(Stored data entries)

[Start of section]

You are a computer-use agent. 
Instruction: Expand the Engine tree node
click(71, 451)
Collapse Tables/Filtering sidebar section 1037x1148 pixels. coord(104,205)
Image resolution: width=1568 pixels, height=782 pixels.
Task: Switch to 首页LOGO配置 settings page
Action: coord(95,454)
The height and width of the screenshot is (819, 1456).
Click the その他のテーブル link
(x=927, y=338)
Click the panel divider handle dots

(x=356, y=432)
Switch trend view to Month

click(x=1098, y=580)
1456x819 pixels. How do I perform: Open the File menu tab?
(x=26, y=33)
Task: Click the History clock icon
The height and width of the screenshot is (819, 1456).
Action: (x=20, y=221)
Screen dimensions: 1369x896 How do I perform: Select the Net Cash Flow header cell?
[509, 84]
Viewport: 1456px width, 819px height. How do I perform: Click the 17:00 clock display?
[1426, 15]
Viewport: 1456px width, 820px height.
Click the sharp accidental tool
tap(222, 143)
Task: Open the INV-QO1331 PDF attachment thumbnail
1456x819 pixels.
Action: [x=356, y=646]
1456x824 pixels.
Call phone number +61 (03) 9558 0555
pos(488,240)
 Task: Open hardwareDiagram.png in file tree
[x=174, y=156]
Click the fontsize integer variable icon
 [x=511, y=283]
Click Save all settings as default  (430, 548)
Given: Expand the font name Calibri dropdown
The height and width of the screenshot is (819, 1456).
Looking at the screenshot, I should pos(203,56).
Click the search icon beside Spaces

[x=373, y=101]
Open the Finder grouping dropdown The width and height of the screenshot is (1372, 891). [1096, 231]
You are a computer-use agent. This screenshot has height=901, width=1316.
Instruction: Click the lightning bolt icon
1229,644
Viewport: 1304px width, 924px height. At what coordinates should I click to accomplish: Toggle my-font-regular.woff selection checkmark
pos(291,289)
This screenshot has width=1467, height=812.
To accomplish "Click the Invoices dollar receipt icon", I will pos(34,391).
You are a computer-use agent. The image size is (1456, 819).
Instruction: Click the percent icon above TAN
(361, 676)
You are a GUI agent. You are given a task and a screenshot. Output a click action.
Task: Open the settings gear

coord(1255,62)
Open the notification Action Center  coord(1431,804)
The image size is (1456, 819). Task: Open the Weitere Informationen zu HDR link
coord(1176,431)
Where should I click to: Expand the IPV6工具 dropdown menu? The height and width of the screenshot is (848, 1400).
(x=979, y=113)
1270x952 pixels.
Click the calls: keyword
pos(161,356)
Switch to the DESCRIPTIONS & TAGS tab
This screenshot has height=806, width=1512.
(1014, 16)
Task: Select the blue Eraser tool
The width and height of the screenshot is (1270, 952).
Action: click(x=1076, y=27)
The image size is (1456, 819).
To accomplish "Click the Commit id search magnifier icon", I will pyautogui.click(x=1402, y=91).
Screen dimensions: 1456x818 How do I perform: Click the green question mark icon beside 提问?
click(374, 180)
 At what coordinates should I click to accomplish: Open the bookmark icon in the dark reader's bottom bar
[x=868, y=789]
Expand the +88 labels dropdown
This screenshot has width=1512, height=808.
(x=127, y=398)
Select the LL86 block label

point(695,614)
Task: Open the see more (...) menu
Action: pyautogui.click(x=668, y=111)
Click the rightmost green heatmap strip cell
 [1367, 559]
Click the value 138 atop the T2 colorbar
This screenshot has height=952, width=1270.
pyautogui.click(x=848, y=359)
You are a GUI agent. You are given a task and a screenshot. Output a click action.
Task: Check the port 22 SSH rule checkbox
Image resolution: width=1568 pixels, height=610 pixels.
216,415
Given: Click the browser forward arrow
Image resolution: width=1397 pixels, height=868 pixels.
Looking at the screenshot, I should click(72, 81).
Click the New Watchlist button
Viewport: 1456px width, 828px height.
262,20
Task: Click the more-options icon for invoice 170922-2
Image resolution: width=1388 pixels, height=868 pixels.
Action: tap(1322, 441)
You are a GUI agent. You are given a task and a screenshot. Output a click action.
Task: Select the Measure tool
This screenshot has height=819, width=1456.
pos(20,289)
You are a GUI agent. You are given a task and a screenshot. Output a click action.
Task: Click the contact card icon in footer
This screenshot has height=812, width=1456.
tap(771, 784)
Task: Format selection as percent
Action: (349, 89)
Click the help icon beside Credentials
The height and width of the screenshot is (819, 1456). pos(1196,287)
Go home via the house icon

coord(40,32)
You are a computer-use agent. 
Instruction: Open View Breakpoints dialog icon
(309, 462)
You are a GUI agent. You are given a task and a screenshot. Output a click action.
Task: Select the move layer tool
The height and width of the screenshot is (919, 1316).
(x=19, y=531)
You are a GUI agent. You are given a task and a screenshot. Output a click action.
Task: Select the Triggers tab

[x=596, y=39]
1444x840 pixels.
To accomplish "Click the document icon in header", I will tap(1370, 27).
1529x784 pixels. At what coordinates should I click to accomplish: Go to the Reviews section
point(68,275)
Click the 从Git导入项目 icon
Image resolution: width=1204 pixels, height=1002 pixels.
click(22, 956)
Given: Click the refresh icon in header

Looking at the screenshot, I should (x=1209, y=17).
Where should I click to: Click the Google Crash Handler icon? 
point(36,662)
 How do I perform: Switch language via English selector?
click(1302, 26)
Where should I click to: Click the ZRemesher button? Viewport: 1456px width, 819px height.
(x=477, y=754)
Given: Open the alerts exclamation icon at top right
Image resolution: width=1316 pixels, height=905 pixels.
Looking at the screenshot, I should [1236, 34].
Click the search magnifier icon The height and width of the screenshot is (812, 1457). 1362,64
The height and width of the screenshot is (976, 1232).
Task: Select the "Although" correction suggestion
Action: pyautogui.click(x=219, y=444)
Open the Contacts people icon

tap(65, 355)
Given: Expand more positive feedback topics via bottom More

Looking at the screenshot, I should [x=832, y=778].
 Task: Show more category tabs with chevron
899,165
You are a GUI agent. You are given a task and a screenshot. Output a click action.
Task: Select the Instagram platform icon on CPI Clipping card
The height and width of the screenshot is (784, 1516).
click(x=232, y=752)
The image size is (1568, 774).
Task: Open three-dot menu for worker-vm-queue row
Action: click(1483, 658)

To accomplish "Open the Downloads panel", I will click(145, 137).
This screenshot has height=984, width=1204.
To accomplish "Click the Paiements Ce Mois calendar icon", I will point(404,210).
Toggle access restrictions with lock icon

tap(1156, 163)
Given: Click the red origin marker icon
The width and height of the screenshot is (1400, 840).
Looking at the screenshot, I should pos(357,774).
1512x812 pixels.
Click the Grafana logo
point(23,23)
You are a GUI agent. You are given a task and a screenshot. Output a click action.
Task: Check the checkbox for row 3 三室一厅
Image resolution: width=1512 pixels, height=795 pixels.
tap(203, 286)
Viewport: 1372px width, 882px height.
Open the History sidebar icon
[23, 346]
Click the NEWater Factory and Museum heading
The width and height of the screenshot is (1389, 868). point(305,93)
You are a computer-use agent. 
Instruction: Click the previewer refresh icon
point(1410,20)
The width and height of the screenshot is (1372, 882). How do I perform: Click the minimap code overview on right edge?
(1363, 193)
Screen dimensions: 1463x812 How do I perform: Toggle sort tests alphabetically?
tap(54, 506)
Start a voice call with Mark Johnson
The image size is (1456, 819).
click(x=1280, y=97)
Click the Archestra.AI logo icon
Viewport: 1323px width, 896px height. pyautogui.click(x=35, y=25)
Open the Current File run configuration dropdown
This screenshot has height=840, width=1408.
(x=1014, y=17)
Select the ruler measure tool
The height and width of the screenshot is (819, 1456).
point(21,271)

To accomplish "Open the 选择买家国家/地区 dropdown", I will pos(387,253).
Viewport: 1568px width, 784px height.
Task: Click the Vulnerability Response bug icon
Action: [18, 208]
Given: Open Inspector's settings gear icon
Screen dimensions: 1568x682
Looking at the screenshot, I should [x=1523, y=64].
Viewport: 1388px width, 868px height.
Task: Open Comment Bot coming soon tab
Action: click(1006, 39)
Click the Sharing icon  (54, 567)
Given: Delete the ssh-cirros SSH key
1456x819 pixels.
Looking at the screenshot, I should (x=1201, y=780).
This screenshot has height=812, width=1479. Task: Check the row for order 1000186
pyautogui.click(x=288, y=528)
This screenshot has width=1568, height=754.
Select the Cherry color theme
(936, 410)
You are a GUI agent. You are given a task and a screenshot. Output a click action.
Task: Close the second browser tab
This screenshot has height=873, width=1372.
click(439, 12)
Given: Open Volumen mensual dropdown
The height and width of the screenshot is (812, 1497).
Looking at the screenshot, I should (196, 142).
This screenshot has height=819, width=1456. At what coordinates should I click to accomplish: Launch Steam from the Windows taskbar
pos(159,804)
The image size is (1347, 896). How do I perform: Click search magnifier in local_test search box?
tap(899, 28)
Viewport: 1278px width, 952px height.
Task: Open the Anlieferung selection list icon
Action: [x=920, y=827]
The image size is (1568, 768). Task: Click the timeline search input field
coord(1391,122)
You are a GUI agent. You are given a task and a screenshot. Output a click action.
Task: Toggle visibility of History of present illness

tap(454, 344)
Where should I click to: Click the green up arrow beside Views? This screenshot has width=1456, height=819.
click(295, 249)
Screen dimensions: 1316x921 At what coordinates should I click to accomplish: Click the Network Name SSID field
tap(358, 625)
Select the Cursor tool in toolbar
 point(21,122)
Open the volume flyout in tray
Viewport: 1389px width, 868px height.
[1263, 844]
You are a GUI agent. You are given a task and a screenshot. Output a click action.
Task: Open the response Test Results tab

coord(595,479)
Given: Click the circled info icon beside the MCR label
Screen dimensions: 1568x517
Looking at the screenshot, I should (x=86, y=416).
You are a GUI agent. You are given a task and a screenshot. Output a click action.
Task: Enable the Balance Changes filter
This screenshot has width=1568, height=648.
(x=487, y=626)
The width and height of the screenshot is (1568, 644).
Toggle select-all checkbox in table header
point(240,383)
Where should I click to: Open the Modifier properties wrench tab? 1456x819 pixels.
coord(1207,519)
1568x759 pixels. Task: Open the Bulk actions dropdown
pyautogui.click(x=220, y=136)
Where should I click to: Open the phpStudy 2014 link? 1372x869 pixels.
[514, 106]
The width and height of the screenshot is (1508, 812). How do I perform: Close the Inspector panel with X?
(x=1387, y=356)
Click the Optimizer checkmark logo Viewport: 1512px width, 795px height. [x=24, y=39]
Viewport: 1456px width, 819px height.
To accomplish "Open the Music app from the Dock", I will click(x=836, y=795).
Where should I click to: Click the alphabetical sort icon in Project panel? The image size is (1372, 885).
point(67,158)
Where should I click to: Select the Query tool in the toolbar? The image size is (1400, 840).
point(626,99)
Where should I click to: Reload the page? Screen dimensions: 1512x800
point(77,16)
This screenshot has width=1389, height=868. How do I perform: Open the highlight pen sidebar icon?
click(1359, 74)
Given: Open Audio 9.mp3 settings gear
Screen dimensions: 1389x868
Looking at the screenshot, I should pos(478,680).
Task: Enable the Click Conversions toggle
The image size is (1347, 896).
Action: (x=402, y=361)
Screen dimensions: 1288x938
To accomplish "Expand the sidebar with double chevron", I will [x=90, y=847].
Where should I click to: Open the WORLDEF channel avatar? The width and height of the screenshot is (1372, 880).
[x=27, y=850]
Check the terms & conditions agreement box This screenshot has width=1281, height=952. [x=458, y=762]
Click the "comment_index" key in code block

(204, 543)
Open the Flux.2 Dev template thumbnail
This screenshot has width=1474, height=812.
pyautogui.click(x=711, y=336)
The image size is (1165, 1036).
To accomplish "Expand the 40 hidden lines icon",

[End of section]

Task to carry out =>
Look through the entries for the string "Enable". Every line that has it belongs in the answer.

Written solution =>
Task: Enable the Balance Changes filter
Task: Enable the Click Conversions toggle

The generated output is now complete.